The Singapore gaming market generated US$4.9BN (S$6.5BN) in gross gaming revenues over the 4 trailing quarters.  Over the same period, Macau casinos took home US$25.7BN and Las Vegas casinos reported US$5.8BN in gaming revenues.  On an EBITDA basis, S’pore market cashed in S$3.0BN (US$2.3BN).  Relative to 4Q, S’pore 1Q revenues jumped almost 10% to a new quarterly record of S$1.9BN, the highest QoQ growth rate among the three markets.  However, Rolling Chip (RC) hold was high (3.3% vs a TTM rate of 3%) during the quarter which contributed virtually all of the QoQ growth. 

In terms of market share, Genting came out on top again in Q1.  As the charts below show, Genting increased its lead over LVS in EBITDA and revenue share since Q4 due mainly to high hold.  However, LVS regained 10 percentage points in VIP RC share after Genting reported an 18.5% sequential  drop in VIP RC.  The company blames high hold for some of the sequential drop explaining that players wager less when they are losing. 

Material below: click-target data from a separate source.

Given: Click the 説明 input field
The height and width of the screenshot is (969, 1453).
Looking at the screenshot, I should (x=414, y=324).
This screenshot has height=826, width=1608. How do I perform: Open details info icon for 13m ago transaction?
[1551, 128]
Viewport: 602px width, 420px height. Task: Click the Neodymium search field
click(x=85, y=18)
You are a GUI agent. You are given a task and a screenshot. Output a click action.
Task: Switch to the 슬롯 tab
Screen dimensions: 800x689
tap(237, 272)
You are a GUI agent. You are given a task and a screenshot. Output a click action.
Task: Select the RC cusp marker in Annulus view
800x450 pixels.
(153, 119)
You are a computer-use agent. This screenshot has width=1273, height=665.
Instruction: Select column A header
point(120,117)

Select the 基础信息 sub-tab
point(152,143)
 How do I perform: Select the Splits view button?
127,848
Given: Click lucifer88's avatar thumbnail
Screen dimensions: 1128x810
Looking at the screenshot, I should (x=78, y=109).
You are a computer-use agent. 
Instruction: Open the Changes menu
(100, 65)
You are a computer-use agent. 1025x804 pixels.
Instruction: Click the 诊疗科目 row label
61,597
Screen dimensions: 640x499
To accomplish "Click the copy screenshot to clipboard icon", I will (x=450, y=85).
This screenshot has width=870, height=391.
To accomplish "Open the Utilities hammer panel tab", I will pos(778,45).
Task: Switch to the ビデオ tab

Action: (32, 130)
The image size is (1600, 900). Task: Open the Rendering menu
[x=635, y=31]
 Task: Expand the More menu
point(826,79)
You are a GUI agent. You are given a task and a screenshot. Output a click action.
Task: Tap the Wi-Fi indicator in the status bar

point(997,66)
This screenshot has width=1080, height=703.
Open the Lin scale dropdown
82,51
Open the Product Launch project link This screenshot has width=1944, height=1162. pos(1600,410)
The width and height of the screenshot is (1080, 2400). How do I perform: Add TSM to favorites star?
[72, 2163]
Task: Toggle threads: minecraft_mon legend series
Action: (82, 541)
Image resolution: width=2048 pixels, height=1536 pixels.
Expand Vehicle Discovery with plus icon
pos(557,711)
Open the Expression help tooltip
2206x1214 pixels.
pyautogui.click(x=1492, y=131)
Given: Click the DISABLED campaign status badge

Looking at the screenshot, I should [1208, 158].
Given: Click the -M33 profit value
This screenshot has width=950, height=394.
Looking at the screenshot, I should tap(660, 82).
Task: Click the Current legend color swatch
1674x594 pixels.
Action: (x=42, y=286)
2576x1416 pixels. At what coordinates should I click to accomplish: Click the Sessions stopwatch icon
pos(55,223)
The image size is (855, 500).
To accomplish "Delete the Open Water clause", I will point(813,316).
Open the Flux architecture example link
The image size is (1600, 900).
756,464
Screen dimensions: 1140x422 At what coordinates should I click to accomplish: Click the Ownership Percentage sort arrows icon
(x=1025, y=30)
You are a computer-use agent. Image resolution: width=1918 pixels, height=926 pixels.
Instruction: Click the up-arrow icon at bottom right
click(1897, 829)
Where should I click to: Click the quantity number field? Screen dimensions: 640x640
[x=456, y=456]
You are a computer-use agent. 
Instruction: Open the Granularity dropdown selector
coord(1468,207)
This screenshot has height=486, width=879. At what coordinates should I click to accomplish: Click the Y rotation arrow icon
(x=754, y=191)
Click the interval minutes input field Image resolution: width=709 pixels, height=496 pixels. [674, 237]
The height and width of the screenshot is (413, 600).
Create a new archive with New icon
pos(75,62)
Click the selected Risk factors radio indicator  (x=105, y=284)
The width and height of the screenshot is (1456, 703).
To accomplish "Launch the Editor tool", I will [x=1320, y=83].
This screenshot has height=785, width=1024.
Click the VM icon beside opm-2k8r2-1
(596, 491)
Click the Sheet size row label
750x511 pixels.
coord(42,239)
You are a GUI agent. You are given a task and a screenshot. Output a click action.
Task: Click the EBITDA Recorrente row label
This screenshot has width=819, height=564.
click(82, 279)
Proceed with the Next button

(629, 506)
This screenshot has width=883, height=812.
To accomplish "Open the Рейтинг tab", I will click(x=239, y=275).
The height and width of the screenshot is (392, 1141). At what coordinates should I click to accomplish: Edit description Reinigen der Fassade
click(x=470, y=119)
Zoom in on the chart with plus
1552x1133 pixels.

So where do we go from here?  Expectations have been so high for the S’pore market in 2011 that modest growth (5-10%) for the rest of the year may not be enough to satisfy the Bulls.  The 5% sequential drop in market VIP RC in Q1 is concerning (comparatively, Macau has not seen a QoQ drop in VIP RC since Q4 2008), and the junket licensing catalyst may not happen any time soon.  Mass has been relatively flat since the sequential jump in 3Q 2010.  Slots have exhibited decent sequential growth but that growth rate has slowed substantially.  Of course, Golden Week may reverse these trends temporarily, but we would not be surprised to see some disappointed bulls expecting Macau type growth.